WHAT TO WORK ON:
Drop the pictures and extract exactly the lines from the one that contains "Click checkmark beside Reminders set" through the end of the material.

RAW DATA:
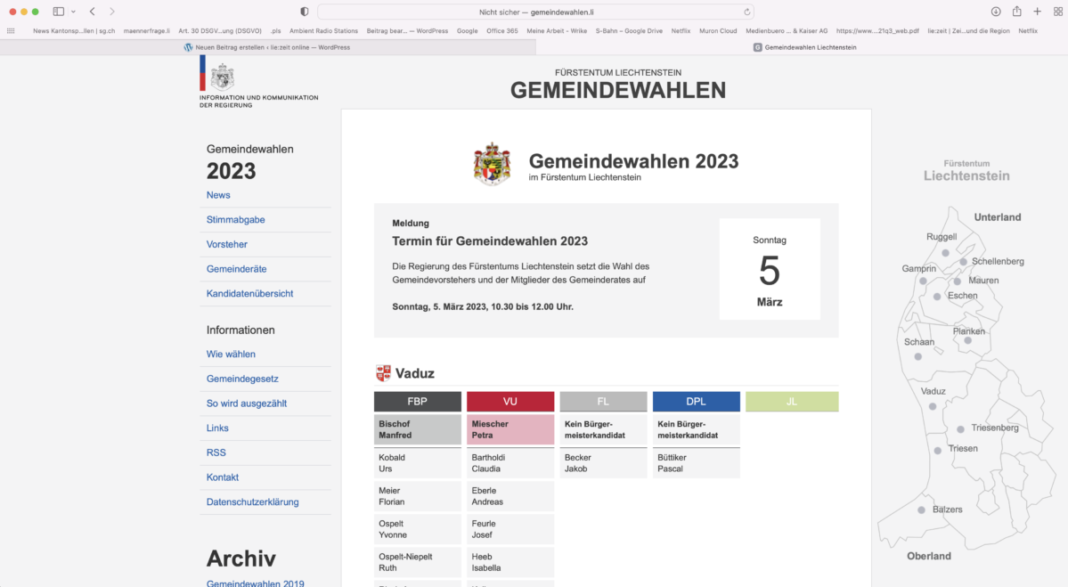1068x587 pixels.
Task: Select the blue DPL party header
Action: (696, 401)
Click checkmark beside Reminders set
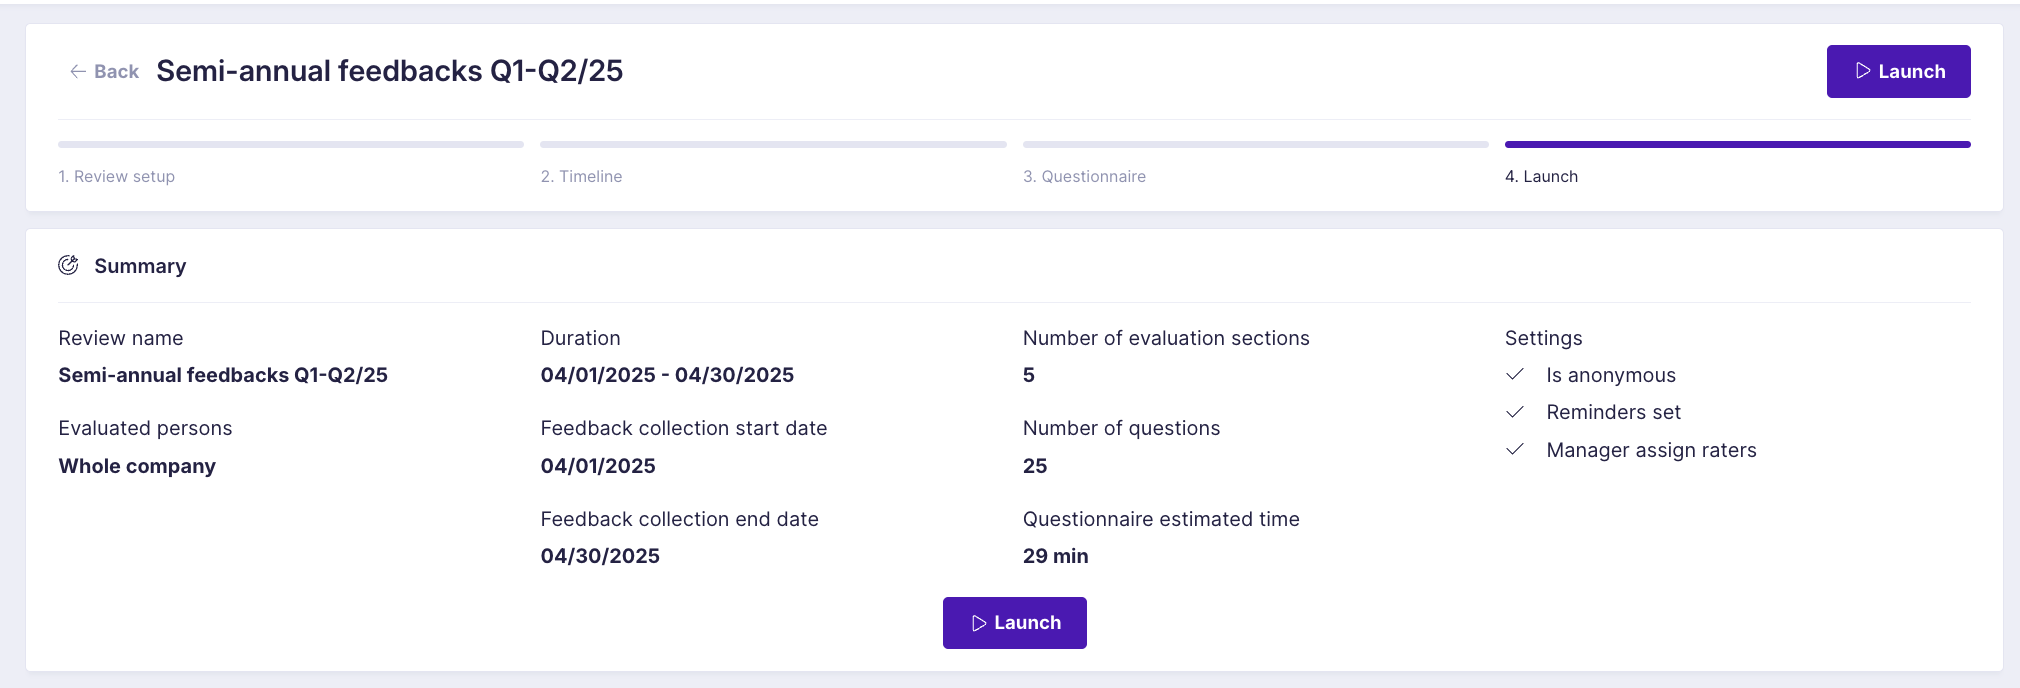 1515,412
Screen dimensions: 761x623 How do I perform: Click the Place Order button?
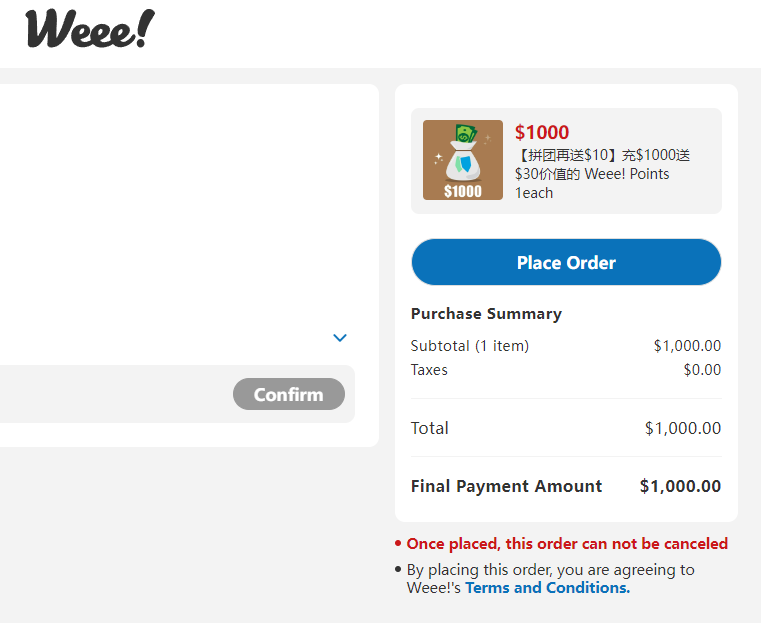(x=566, y=262)
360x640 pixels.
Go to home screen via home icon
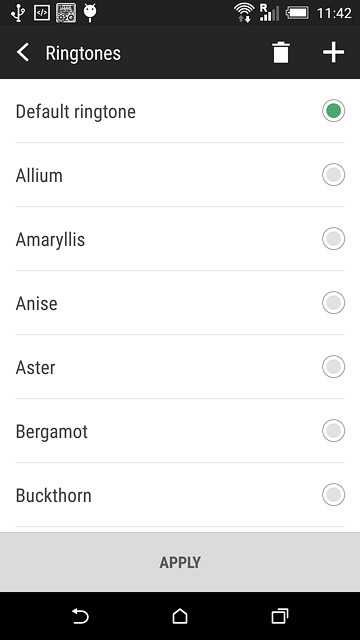point(180,616)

EXERCISE OUTPUT:
Click checkmark beside Reminders set
 1515,412
Screen dimensions: 761x623 How do I perform: Click the Place Order button?
(x=566, y=262)
360x640 pixels.
Go to home screen via home icon
point(180,616)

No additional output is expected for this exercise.